Kendimi Türkiye’de değil, bir başka ülkede namaz kılıyor gibi hissettim

Koç “Suudların bile artık ‘Amerikan projesiydi’ dediği Vehhabilere özenenleri mi ararsın… Onun kamuflajlısı selefi meraklısını mı… Ne ararsan var. Camilerde düzen bozuldu…” dedi.

Kendimi Türkiye’de değil, bir başka ülkede namaz kılıyor gibi hissettim

Medya, Türkiye’de gençler arasında artan Deizmi tartışmaya devam ediyor.
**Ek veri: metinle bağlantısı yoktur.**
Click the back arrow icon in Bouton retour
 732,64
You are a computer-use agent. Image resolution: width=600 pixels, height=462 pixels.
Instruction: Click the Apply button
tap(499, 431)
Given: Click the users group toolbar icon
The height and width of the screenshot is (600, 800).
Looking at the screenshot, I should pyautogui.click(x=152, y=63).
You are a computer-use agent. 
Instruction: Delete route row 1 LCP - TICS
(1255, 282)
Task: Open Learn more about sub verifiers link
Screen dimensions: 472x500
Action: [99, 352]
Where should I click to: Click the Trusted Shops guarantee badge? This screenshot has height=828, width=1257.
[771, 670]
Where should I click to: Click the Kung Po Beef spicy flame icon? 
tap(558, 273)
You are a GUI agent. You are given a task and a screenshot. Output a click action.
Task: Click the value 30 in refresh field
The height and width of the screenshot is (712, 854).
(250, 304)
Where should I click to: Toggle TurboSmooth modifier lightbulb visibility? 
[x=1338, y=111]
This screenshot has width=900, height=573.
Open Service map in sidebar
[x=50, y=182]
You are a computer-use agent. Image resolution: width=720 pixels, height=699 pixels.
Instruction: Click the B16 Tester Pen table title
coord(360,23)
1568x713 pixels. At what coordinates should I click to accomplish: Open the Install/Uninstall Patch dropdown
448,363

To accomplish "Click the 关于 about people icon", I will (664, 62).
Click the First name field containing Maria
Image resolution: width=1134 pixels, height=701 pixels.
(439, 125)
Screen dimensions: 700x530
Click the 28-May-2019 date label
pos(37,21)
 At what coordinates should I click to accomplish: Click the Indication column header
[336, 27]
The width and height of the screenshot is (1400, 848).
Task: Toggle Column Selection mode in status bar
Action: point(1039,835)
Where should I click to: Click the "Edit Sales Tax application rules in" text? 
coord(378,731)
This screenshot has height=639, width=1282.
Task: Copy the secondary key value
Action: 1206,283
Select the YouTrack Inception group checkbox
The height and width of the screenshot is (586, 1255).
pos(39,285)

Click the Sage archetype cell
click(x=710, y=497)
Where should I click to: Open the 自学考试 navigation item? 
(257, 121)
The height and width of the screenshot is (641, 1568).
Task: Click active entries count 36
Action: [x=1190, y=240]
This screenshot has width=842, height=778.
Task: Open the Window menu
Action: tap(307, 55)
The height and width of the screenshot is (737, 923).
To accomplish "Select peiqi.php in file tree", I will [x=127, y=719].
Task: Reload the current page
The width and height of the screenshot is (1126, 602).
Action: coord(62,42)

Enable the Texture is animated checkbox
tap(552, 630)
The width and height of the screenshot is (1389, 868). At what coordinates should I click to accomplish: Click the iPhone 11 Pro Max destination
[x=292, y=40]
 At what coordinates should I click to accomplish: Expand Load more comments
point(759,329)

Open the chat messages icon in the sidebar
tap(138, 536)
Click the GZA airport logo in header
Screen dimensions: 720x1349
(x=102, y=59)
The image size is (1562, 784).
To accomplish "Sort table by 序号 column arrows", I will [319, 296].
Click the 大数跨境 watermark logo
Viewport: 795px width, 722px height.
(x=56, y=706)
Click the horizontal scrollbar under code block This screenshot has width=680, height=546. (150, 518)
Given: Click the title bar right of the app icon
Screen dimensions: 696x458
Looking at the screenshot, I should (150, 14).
Türkiye gazetesinin yazarı Yücel Koç da yazısında, Deizm tartışmasına girdi.

“Birkaç sivil toplum örgütü araştırma yapmış… Yayınladıkları raporda diyorlar ki; gençlik deizme kayıyor… Yani, imanın 6 şartından sadece Allah’ın varlığına inanıyorlar. Gerisi yok…” diyen Koç yazısını şöyle sürdürdü:

“Dinle diyanetle ilgileri bu kadar… Ama sorsanız; hepsi ölünce cennete gidecek (!)

Türkiye’nin gündemine yeni yeni giren deizm, ateistliğin bir öncesi… Aslında bize has değil, dünyada hızla yayılan bir salgın. Özellikle de refah düzeyinin yüksek olduğu ülkelerde… Sadece dünya için yaşama, lüks ve moda özentisi, sınırsız özgürlük teşviklerinin doğal neticesi bu…

‘Kötü’yü süslü ambalajlara koyup, yıllarca gazetelerinden, televizyonlarından pazarladılar… Gelenek ve göreneklerimizi, toplum ahlakımızı tarumar ettiler… ‘Moda’ adı altında hem ahlaksızlığı yaydılar, hem de çok büyük paralar kazandılar.”

“BAŞKA İSPAT ARAMAYA GEREK DE YOK”

Yazısında “Peki, yalnızca ‘özümüzü muhafaza ederek’ korunabileceğimiz bu akıma karşı ne yapıyoruz?” diye soran Yücel Koç şu ifadeleri kullandı:

“FETÖ örneği ortada… Biz bu örgütün kökünü temizlesek bile, ‘dine bakışa’ verdiği zararı nasıl telafi edeceğiz?

Bugüne kadar ne yaptık, ne yapacağız? Takkeyle, sarıkla, üstten konuşmalarla çözülebilecek bir mesele midir bu? Bir taraftan dinin içini boşaltan reformcular, öbür taraftan dine ve dindarlara açıktan savaş yürüten laikler…

Ve hepsini avucunda oynatan, yön veren küresel ‘üst akıl’… Bu kıskaçtan Türk milletini kurtaracak millî akıl nedir?

Önceki gün Türkiye’nin önemli eğitim kurumlarından birinin yöneticisi ile sohbetteydim… Hem de, Türkiye’nin muhafazakâr kesiminin en yoğun yaşadığı ilçelerimizden birinde hizmet veriyor…

Dedi ki, ‘Deizmi biz çok uzun zamandır konuşuyoruz. Gençlerimizin durumu hiç iç açıcı değil.’

Zaten mütedeyyin geçinen ailelerde, anne ile yanında yürüyen kızı arasındaki farka bakınca, başka ispat aramaya gerek de yok. Anlaşılan o ki, görmek isteyene tablo ortada…”

“CAMİLERDE DÜZEN BOZULDU”

En büyük görevin imamlarda olduğunu söyleyen Koç “Onların da hâli ortada… En azından bir kısmının… Suudların bile artık ‘Amerikan projesiydi’ dediği Vehhabilere özenenleri mi ararsın… Onun kamuflajlısı selefi meraklısını mı… Ne ararsan var. Camilerde düzen bozuldu… Yolum düştü, Fatih Kadınlar Pazarı’ndaki bir camide akşam namazına gittim. Ne müezzin bizim çocukluğumuzdaki gibi kamet getirdi, ne de imam bizim çocukluğumuzdaki imamlar gibi okudu. Bir Suud, Mısır özentisi ki, sormayın gitsin…” diye yazdı.

“BİR BAŞKA ÜLKEDE NAMAZ KILIYOR GİBİ HİSSETTİM”

Koç yazısında ayrıca “Kendimi Türkiye’de değil, bir başka ülkede namaz kılıyor gibi hissettim. Hülasa… Asırlarca Hilafet sancağını taşıyan bir milletin imamları, müezzinleri böyleyse… Gençlere ben ne diyeyim…” dedi.